» **Problem**
Lay out as a numbered list the lines beginning with the one that contains "The width and height of the screenshot is (1266, 677)." and ending after the one that contains "pos(310,31)", with blank lines left out.

[Word and element locating data]
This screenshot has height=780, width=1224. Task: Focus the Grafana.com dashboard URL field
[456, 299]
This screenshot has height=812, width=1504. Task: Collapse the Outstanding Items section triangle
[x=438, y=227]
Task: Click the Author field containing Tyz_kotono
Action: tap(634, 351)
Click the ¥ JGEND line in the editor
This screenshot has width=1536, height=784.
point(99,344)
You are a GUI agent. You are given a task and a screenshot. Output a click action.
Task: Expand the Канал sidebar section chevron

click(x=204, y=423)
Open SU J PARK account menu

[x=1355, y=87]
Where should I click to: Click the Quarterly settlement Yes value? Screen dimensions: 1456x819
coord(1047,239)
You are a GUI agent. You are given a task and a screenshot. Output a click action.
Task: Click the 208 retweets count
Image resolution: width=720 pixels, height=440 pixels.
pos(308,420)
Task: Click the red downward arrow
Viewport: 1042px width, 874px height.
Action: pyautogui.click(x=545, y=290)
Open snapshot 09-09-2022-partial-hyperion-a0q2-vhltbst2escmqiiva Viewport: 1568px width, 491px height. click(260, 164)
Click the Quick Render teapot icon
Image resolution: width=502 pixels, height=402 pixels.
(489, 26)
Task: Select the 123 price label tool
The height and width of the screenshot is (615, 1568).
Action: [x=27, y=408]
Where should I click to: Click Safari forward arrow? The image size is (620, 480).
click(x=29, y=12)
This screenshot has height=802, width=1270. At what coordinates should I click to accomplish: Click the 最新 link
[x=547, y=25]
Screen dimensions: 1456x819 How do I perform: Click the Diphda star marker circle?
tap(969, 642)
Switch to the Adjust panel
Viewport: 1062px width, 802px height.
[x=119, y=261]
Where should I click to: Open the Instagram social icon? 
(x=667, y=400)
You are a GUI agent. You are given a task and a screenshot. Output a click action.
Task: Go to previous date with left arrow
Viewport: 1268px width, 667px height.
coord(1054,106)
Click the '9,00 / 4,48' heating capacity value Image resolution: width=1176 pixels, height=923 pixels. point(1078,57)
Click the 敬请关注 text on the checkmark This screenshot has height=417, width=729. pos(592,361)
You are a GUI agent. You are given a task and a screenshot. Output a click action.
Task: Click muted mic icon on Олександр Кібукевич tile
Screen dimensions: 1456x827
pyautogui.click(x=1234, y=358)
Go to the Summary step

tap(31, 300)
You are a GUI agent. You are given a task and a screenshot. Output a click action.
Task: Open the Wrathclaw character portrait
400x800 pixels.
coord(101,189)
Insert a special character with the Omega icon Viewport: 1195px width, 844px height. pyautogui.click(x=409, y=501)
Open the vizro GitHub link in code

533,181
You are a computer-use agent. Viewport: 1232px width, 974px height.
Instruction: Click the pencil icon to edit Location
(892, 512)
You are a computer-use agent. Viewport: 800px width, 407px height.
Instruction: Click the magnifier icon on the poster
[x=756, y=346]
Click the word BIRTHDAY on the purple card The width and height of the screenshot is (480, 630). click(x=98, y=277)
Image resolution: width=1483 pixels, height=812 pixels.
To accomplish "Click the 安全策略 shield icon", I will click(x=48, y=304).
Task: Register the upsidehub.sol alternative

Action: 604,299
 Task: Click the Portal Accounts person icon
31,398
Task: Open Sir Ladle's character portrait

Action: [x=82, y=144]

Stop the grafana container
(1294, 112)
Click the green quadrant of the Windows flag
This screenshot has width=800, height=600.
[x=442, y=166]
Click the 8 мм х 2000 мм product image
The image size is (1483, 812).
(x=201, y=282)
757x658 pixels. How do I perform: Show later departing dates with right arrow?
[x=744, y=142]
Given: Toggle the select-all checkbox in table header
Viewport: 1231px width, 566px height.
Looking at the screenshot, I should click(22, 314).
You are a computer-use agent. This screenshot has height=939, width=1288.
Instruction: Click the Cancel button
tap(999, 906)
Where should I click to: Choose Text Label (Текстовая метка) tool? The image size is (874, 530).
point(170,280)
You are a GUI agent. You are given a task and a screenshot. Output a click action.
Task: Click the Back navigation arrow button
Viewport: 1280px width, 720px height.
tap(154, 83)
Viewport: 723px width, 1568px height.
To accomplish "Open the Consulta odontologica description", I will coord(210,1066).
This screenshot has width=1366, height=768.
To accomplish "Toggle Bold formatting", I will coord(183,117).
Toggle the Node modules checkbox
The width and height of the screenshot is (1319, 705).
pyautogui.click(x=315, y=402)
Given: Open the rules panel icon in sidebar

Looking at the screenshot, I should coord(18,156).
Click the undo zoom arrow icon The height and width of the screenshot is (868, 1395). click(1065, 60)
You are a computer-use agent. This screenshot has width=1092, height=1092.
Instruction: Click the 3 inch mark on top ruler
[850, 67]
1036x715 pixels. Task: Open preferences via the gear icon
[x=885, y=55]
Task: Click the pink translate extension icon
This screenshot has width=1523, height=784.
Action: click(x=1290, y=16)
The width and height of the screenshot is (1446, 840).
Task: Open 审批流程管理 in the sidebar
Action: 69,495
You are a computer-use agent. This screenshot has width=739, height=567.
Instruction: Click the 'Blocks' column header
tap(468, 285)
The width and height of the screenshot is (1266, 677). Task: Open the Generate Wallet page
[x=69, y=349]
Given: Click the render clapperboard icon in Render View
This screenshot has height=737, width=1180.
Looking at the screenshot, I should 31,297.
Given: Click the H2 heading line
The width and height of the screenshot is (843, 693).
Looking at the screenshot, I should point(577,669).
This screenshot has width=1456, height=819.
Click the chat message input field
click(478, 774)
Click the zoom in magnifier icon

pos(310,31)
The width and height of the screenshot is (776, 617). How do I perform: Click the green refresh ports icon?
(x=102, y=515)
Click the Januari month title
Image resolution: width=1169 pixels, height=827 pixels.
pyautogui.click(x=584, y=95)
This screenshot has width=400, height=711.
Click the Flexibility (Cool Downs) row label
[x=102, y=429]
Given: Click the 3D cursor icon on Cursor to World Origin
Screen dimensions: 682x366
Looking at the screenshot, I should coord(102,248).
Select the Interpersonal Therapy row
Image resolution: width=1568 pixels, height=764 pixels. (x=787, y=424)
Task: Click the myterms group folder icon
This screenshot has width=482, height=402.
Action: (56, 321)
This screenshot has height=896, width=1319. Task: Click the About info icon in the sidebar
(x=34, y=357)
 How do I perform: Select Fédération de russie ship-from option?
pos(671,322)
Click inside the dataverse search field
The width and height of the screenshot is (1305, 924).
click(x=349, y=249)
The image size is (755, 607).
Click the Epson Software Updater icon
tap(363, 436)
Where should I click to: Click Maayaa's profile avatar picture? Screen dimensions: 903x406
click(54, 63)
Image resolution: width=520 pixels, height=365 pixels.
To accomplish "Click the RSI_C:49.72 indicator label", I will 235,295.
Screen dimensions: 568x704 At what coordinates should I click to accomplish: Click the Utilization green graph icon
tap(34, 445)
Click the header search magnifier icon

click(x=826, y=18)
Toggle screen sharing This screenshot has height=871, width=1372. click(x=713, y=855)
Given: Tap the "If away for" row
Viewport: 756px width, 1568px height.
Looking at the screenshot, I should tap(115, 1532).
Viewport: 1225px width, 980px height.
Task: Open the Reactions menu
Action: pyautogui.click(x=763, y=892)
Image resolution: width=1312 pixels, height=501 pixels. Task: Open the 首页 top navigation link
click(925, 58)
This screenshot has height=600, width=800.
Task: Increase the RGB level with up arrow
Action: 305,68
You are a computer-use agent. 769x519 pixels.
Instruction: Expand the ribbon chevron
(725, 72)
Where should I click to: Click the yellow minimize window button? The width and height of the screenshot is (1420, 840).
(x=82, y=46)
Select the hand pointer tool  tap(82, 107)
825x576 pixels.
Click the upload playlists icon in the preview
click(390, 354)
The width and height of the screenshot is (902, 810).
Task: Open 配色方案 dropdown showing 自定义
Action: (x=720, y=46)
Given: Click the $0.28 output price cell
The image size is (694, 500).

» **Output**
1. The width and height of the screenshot is (1266, 677). Task: Open the Generate Wallet page
2. [x=69, y=349]
3. Given: Click the render clapperboard icon in Render View
4. This screenshot has height=737, width=1180.
5. Looking at the screenshot, I should 31,297.
6. Given: Click the H2 heading line
7. The width and height of the screenshot is (843, 693).
8. Looking at the screenshot, I should point(577,669).
9. This screenshot has width=1456, height=819.
10. Click the chat message input field
11. click(478, 774)
12. Click the zoom in magnifier icon
13. pos(310,31)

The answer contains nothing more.